> _Data for analysis_:
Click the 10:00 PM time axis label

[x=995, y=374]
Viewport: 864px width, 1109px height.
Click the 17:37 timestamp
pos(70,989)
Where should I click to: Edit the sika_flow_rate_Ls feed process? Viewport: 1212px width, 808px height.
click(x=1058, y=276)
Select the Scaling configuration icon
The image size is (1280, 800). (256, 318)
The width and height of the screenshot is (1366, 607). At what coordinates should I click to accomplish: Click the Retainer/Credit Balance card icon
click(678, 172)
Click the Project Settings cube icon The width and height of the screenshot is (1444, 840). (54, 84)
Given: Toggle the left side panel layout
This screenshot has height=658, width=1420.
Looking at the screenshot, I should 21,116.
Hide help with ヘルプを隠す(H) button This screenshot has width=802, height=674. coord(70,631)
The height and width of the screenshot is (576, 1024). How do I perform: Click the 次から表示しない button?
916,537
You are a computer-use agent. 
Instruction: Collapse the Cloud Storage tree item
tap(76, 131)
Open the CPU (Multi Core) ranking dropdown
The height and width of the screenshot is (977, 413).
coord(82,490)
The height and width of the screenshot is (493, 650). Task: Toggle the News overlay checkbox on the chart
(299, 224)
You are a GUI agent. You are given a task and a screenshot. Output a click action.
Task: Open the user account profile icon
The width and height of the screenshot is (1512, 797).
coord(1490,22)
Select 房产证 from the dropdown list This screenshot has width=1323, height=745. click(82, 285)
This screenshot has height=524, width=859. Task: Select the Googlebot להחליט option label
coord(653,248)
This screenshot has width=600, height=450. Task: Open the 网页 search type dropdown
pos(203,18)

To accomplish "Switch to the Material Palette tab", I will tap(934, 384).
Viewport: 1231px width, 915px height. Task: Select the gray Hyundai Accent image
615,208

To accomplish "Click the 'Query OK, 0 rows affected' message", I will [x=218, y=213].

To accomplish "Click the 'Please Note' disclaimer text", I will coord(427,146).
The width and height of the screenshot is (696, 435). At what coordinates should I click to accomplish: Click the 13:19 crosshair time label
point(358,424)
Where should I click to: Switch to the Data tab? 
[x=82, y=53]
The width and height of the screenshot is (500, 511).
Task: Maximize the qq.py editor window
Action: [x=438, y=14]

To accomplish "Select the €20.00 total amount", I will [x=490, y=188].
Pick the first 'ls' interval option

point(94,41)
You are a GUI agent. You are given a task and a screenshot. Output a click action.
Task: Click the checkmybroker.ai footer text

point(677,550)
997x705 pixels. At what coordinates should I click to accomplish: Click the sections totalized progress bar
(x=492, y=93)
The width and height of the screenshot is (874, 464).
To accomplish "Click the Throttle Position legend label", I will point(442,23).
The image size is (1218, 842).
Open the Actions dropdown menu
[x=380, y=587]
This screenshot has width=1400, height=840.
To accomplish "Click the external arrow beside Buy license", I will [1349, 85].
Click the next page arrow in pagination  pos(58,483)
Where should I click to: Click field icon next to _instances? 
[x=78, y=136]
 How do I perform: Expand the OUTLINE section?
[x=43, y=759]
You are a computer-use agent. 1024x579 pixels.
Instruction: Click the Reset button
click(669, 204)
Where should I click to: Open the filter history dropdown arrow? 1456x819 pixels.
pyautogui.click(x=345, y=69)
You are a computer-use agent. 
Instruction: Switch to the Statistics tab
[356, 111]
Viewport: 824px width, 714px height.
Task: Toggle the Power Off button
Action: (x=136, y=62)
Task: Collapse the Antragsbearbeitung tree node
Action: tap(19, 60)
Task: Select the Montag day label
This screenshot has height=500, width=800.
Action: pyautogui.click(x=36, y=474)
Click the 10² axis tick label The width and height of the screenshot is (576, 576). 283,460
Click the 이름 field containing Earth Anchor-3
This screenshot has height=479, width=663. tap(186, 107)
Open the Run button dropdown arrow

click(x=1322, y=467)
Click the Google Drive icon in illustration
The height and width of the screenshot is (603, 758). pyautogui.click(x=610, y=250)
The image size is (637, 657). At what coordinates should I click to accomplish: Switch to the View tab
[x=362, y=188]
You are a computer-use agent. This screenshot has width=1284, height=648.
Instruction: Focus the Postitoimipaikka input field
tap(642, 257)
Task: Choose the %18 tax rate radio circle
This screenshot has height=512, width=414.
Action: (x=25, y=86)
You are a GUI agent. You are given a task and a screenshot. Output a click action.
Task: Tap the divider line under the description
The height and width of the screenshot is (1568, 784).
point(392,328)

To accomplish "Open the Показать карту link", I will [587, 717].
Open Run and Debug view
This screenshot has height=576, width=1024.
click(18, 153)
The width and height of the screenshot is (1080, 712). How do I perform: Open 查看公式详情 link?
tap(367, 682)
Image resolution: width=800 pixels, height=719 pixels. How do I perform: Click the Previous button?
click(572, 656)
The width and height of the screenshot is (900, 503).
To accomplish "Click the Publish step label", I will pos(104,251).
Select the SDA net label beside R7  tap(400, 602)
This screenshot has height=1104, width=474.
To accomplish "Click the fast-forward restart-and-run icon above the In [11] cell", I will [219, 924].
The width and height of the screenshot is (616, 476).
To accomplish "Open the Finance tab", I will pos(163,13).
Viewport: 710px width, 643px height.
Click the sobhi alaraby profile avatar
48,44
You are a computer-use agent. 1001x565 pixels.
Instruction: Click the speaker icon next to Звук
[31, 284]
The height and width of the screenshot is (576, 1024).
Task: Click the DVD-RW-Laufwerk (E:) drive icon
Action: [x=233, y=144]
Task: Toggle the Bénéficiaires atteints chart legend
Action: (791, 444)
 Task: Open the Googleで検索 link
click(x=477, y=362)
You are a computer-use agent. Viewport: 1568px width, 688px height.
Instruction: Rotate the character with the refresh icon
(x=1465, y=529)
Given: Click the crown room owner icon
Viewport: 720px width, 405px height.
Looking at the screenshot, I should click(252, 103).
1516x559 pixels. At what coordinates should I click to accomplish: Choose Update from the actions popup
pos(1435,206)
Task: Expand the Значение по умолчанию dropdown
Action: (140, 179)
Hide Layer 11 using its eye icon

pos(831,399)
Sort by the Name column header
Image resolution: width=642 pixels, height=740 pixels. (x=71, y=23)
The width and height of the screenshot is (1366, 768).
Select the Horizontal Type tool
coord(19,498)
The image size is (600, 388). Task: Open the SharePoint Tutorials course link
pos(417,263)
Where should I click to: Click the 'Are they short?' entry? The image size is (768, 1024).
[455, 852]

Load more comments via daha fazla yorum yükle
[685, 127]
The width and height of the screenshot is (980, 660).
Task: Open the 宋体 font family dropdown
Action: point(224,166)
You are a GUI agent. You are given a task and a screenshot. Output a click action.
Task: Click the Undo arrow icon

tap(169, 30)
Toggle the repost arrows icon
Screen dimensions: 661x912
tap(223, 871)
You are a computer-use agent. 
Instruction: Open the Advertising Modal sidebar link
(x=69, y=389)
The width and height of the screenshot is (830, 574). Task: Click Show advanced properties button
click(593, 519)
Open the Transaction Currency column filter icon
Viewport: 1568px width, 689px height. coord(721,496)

> _Work to complete_: Extract the data exactly as given.

> _Answer to this problem_:
Click the 10:00 PM time axis label

[x=995, y=374]
Viewport: 864px width, 1109px height.
Click the 17:37 timestamp
pos(70,989)
Where should I click to: Edit the sika_flow_rate_Ls feed process? Viewport: 1212px width, 808px height.
click(x=1058, y=276)
Select the Scaling configuration icon
The image size is (1280, 800). (256, 318)
The width and height of the screenshot is (1366, 607). At what coordinates should I click to accomplish: Click the Retainer/Credit Balance card icon
click(678, 172)
Click the Project Settings cube icon The width and height of the screenshot is (1444, 840). (54, 84)
Given: Toggle the left side panel layout
This screenshot has height=658, width=1420.
Looking at the screenshot, I should 21,116.
Hide help with ヘルプを隠す(H) button This screenshot has width=802, height=674. coord(70,631)
The height and width of the screenshot is (576, 1024). How do I perform: Click the 次から表示しない button?
916,537
You are a computer-use agent. 
Instruction: Collapse the Cloud Storage tree item
tap(76, 131)
Open the CPU (Multi Core) ranking dropdown
The height and width of the screenshot is (977, 413).
coord(82,490)
The height and width of the screenshot is (493, 650). Task: Toggle the News overlay checkbox on the chart
(299, 224)
You are a GUI agent. You are given a task and a screenshot. Output a click action.
Task: Open the user account profile icon
The width and height of the screenshot is (1512, 797).
coord(1490,22)
Select 房产证 from the dropdown list This screenshot has width=1323, height=745. click(82, 285)
This screenshot has height=524, width=859. Task: Select the Googlebot להחליט option label
coord(653,248)
This screenshot has width=600, height=450. Task: Open the 网页 search type dropdown
pos(203,18)

To accomplish "Switch to the Material Palette tab", I will tap(934, 384).
Viewport: 1231px width, 915px height. Task: Select the gray Hyundai Accent image
615,208

To accomplish "Click the 'Query OK, 0 rows affected' message", I will [x=218, y=213].

To accomplish "Click the 'Please Note' disclaimer text", I will coord(427,146).
The width and height of the screenshot is (696, 435). At what coordinates should I click to accomplish: Click the 13:19 crosshair time label
point(358,424)
Where should I click to: Switch to the Data tab? 
[x=82, y=53]
The width and height of the screenshot is (500, 511).
Task: Maximize the qq.py editor window
Action: [x=438, y=14]

To accomplish "Select the €20.00 total amount", I will [x=490, y=188].
Pick the first 'ls' interval option

point(94,41)
You are a GUI agent. You are given a task and a screenshot. Output a click action.
Task: Click the checkmybroker.ai footer text

point(677,550)
997x705 pixels. At what coordinates should I click to accomplish: Click the sections totalized progress bar
(x=492, y=93)
The width and height of the screenshot is (874, 464).
To accomplish "Click the Throttle Position legend label", I will point(442,23).
The image size is (1218, 842).
Open the Actions dropdown menu
[x=380, y=587]
This screenshot has width=1400, height=840.
To accomplish "Click the external arrow beside Buy license", I will [1349, 85].
Click the next page arrow in pagination  pos(58,483)
Where should I click to: Click field icon next to _instances? 
[x=78, y=136]
 How do I perform: Expand the OUTLINE section?
[x=43, y=759]
You are a computer-use agent. 1024x579 pixels.
Instruction: Click the Reset button
click(669, 204)
Where should I click to: Open the filter history dropdown arrow? 1456x819 pixels.
pyautogui.click(x=345, y=69)
You are a computer-use agent. 
Instruction: Switch to the Statistics tab
[356, 111]
Viewport: 824px width, 714px height.
Task: Toggle the Power Off button
Action: (x=136, y=62)
Task: Collapse the Antragsbearbeitung tree node
Action: tap(19, 60)
Task: Select the Montag day label
This screenshot has height=500, width=800.
Action: pyautogui.click(x=36, y=474)
Click the 10² axis tick label The width and height of the screenshot is (576, 576). 283,460
Click the 이름 field containing Earth Anchor-3
This screenshot has height=479, width=663. tap(186, 107)
Open the Run button dropdown arrow

click(x=1322, y=467)
Click the Google Drive icon in illustration
The height and width of the screenshot is (603, 758). pyautogui.click(x=610, y=250)
The image size is (637, 657). At what coordinates should I click to accomplish: Switch to the View tab
[x=362, y=188]
You are a computer-use agent. This screenshot has width=1284, height=648.
Instruction: Focus the Postitoimipaikka input field
tap(642, 257)
Task: Choose the %18 tax rate radio circle
This screenshot has height=512, width=414.
Action: (x=25, y=86)
You are a GUI agent. You are given a task and a screenshot. Output a click action.
Task: Tap the divider line under the description
The height and width of the screenshot is (1568, 784).
point(392,328)

To accomplish "Open the Показать карту link", I will [587, 717].
Open Run and Debug view
This screenshot has height=576, width=1024.
click(18, 153)
The width and height of the screenshot is (1080, 712). How do I perform: Open 查看公式详情 link?
tap(367, 682)
Image resolution: width=800 pixels, height=719 pixels. How do I perform: Click the Previous button?
click(572, 656)
The width and height of the screenshot is (900, 503).
To accomplish "Click the Publish step label", I will pos(104,251).
Select the SDA net label beside R7  tap(400, 602)
This screenshot has height=1104, width=474.
To accomplish "Click the fast-forward restart-and-run icon above the In [11] cell", I will [219, 924].
The width and height of the screenshot is (616, 476).
To accomplish "Open the Finance tab", I will pos(163,13).
Viewport: 710px width, 643px height.
Click the sobhi alaraby profile avatar
48,44
You are a computer-use agent. 1001x565 pixels.
Instruction: Click the speaker icon next to Звук
[31, 284]
The height and width of the screenshot is (576, 1024).
Task: Click the DVD-RW-Laufwerk (E:) drive icon
Action: [x=233, y=144]
Task: Toggle the Bénéficiaires atteints chart legend
Action: (791, 444)
 Task: Open the Googleで検索 link
click(x=477, y=362)
You are a computer-use agent. Viewport: 1568px width, 688px height.
Instruction: Rotate the character with the refresh icon
(x=1465, y=529)
Given: Click the crown room owner icon
Viewport: 720px width, 405px height.
Looking at the screenshot, I should click(252, 103).
1516x559 pixels. At what coordinates should I click to accomplish: Choose Update from the actions popup
pos(1435,206)
Task: Expand the Значение по умолчанию dropdown
Action: (140, 179)
Hide Layer 11 using its eye icon

pos(831,399)
Sort by the Name column header
Image resolution: width=642 pixels, height=740 pixels. (x=71, y=23)
The width and height of the screenshot is (1366, 768).
Select the Horizontal Type tool
coord(19,498)
The image size is (600, 388). Task: Open the SharePoint Tutorials course link
pos(417,263)
Where should I click to: Click the 'Are they short?' entry? The image size is (768, 1024).
[455, 852]

Load more comments via daha fazla yorum yükle
[685, 127]
The width and height of the screenshot is (980, 660).
Task: Open the 宋体 font family dropdown
Action: point(224,166)
You are a GUI agent. You are given a task and a screenshot. Output a click action.
Task: Click the Undo arrow icon

tap(169, 30)
Toggle the repost arrows icon
Screen dimensions: 661x912
tap(223, 871)
You are a computer-use agent. 
Instruction: Open the Advertising Modal sidebar link
(x=69, y=389)
The width and height of the screenshot is (830, 574). Task: Click Show advanced properties button
click(593, 519)
Open the Transaction Currency column filter icon
Viewport: 1568px width, 689px height. coord(721,496)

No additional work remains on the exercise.